A Justiça peruana considerou o processo de perdão presidencial irregular, entre outros motivos, por causa da negociação política que envolvia a libertação do ex-presidente em troca do apoio parlamentar do fujimorismo a Kuczynski, evitando sua deposição.
Mas ele acabaria renunciando em março de 2018. Eleito com promessas de modernização do país e combate à corrupção, Kuczynski entrou em decadência ao ser alvo de acusações ? as quais nega ? de ter ocultado pagamentos da Odebrecht a empresas vinculadas a ele entre 2004 e 2013.

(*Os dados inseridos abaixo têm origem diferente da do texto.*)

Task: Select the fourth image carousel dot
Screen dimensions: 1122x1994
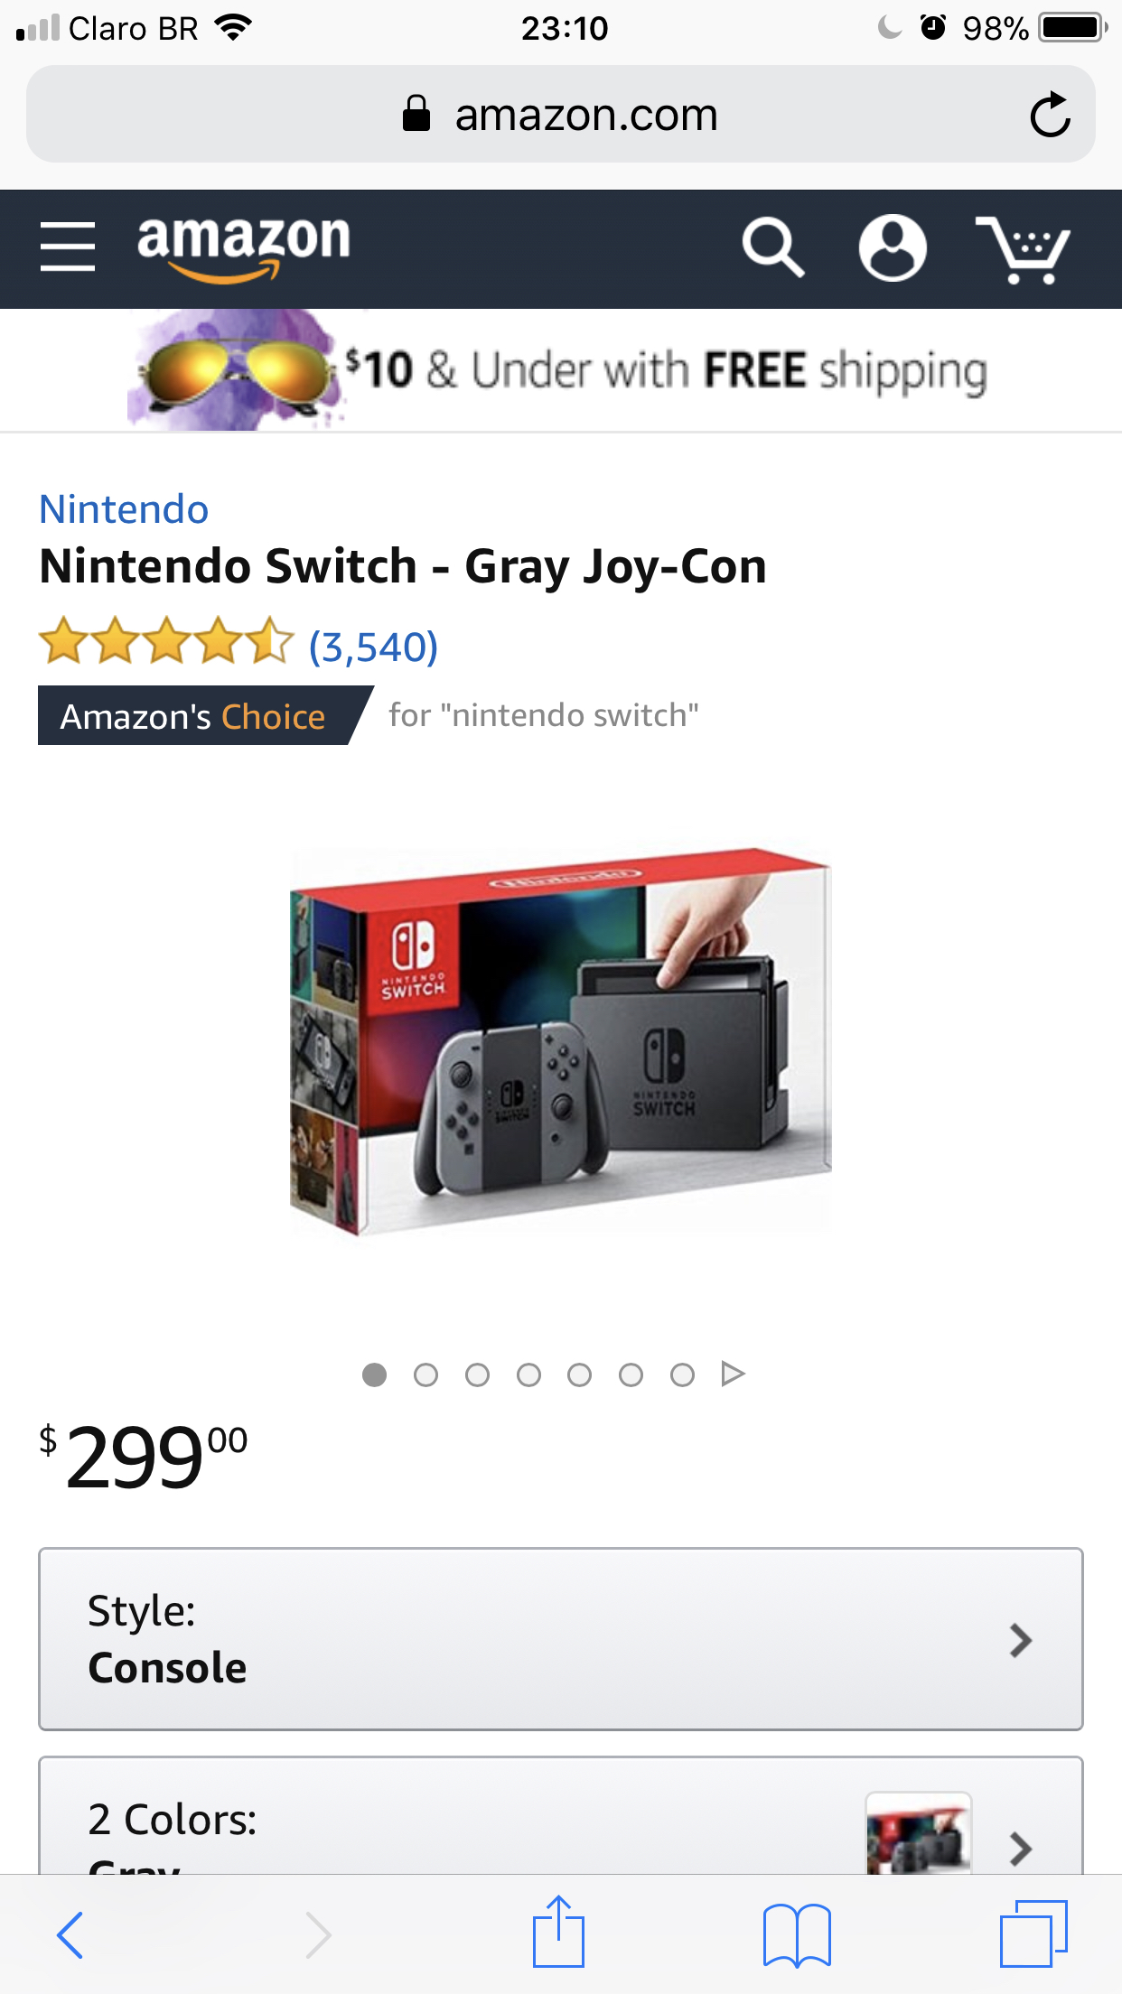Action: (528, 1374)
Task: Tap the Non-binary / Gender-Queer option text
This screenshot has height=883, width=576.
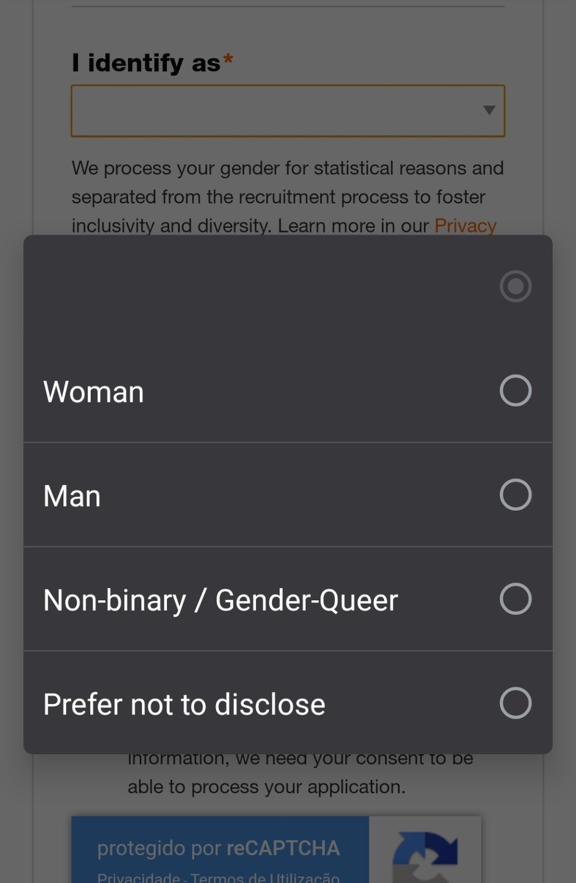Action: click(221, 600)
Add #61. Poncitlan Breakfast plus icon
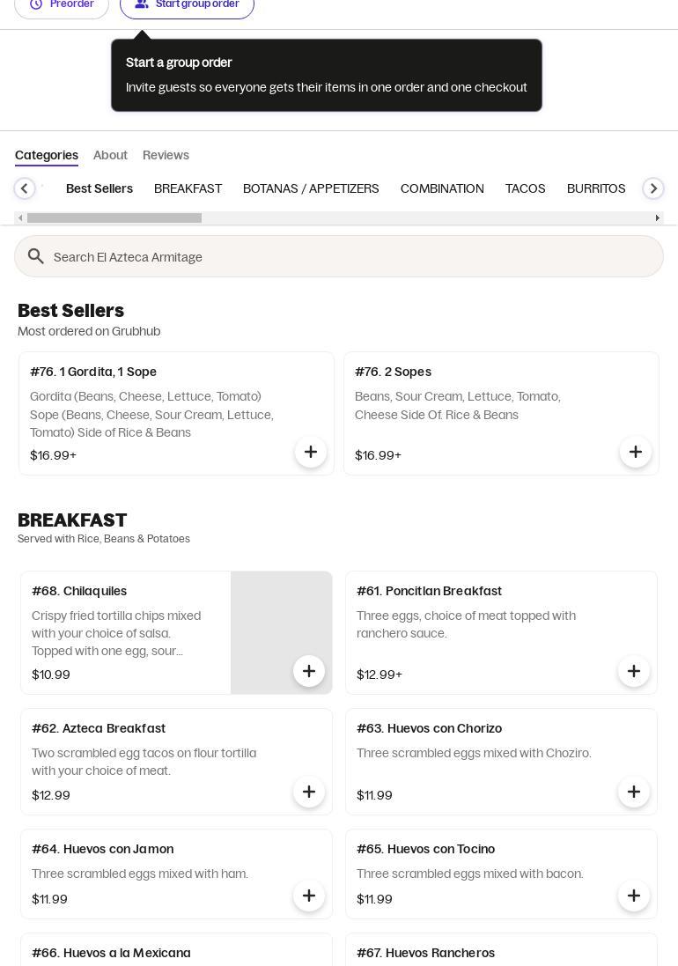This screenshot has width=678, height=966. pyautogui.click(x=633, y=671)
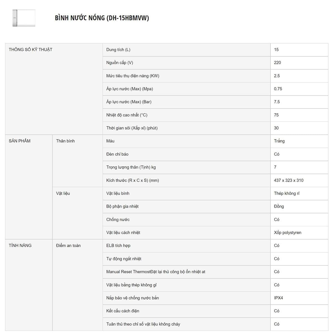Click the Xốp polystyren insulation value

(x=287, y=232)
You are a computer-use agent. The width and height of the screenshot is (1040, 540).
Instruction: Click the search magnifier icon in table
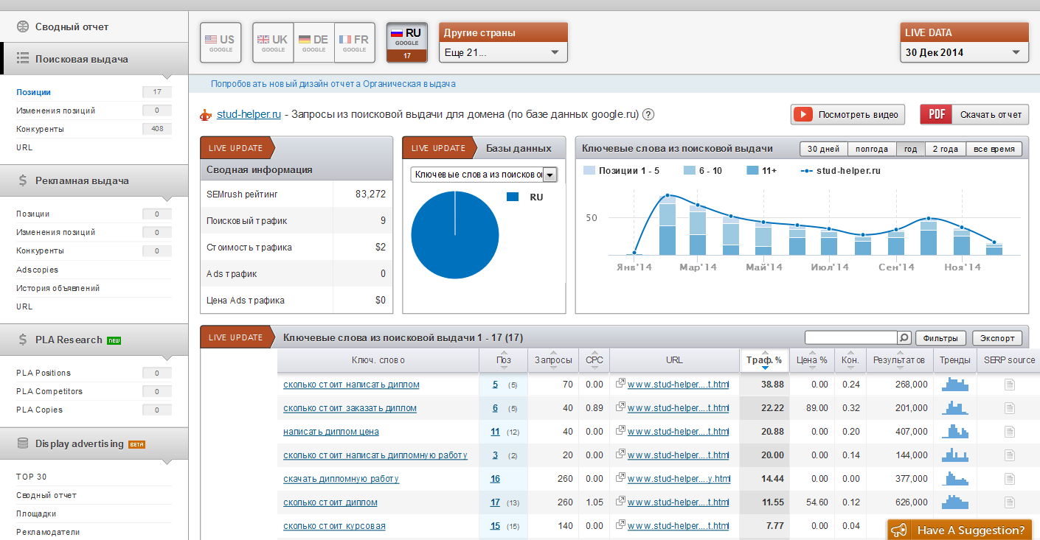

Em seu lugar assumiu Martín Vizcarra, que disse ter entre suas prioridades o combate à corrupção, melhorias na educação e a busca por estabilidade institucional e governabilidade do país, apesar do desafio de lidar com um Congresso controlado pela oposição.
O caso Odebrecht
A crise atual se desenrola às vésperas do depoimento de Jorge Barata, ex-diretor da Odebrecht no Peru, ao Ministério Público. Estima-se que ele revele nomes de congressistas cujas campanhas eleitorais foram financiadas irregularmente pela construtora.
O fechamento do acordo, que permite aos investigadores terem acesso a depoimentos e investigações, é alvo de críticas da oposição fujimorista, mas foi avalizado pela Justiça peruana.
Se esse acordo for anulado em algum momento, praticamente levaria ao fracasso de todas as investigações do caso Odebrecht em torno de suborno e lavagem de dinheiro. O escândalo da empresa brasileira envolveu alguns dos nomes mais importantes da política peruana, como os ex-presidentes Alejandro Toledo, Ollanta Humala, Pedro Pablo Kuczynski e Alan García, que se matou em abril para evitar a prisão.
O suicídio de García foi o capítulo mais dramático do escândalo da Odebrecht no Peru, investigado pela Equipe Especial Lava Jato no país.
A Odebrecht admitiu ter pago US$ 29 milhões de propina no Peru, entre 2005 e 2014, em troca da obtenção de contratos. Estes pagamentos teriam resultado em benefícios de US$ 143 milhões para a empreiteira no mesmo período.
Em fevereiro deste ano, a empreiteira assinou um acordo de colaboração com os promotores da Lava Jato no país, no qual se comprometeu a fornecer informações e pagar uma indenização de cerca de US$ 230 milhões.